═════ Task input

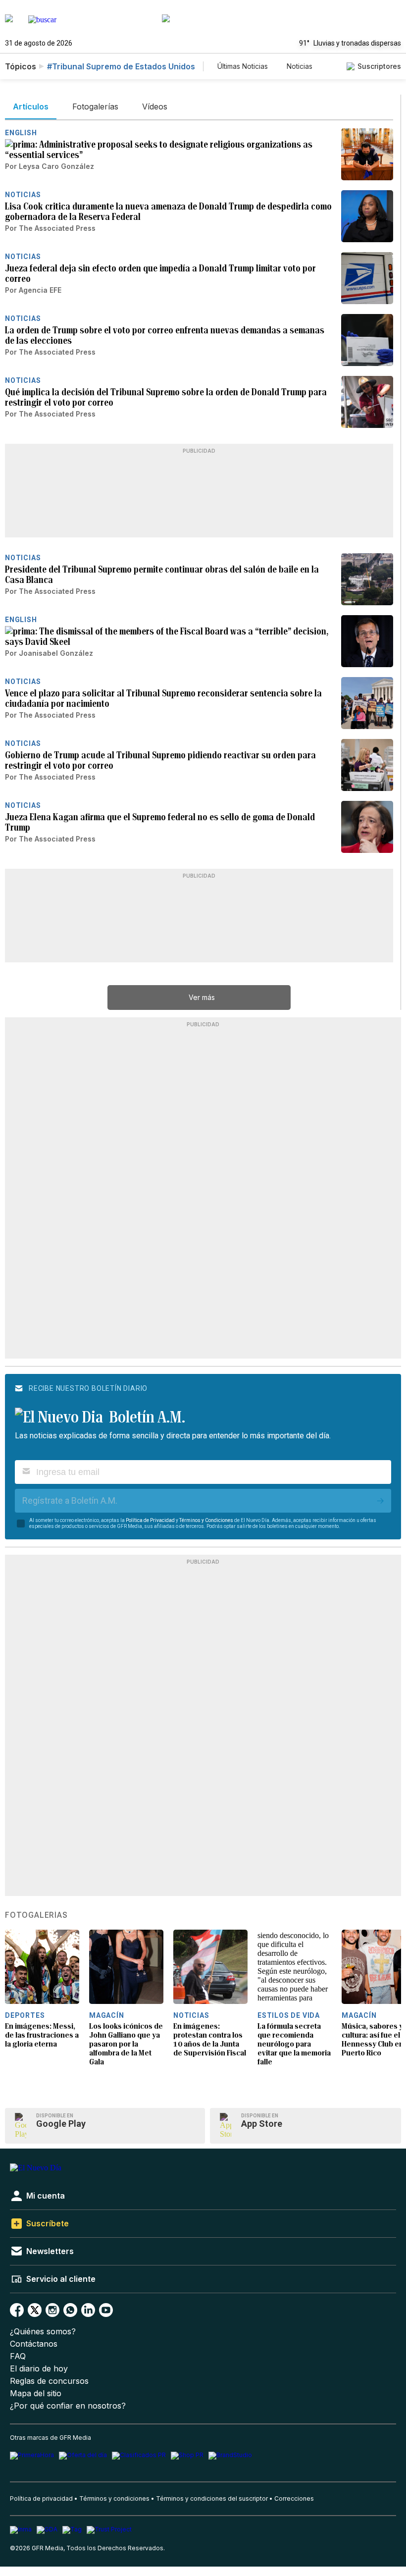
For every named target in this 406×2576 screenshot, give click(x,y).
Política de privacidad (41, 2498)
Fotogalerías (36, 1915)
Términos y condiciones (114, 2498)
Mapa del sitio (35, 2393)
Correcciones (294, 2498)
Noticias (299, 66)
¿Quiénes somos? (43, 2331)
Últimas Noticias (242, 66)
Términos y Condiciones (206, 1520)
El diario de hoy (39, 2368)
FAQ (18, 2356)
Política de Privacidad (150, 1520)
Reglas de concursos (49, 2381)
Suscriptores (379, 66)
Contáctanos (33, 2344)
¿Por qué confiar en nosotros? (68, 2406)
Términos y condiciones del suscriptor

══════════

Work instruction> Write out the records in full and exactly, omitting the pictures they hold.

Exercise result>
For every named target in this 406×2576 screenshot, give click(x,y).
Política de privacidad (41, 2498)
Fotogalerías (36, 1915)
Términos y condiciones (114, 2498)
Mapa del sitio (35, 2393)
Correcciones (294, 2498)
Noticias (299, 66)
¿Quiénes somos? (43, 2331)
Últimas Noticias (242, 66)
Términos y Condiciones (206, 1520)
El diario de hoy (39, 2368)
FAQ (18, 2356)
Política de Privacidad (150, 1520)
Reglas de concursos (49, 2381)
Suscriptores (379, 66)
Contáctanos (33, 2344)
¿Por qué confiar en nosotros? (68, 2406)
Términos y condiciones del suscriptor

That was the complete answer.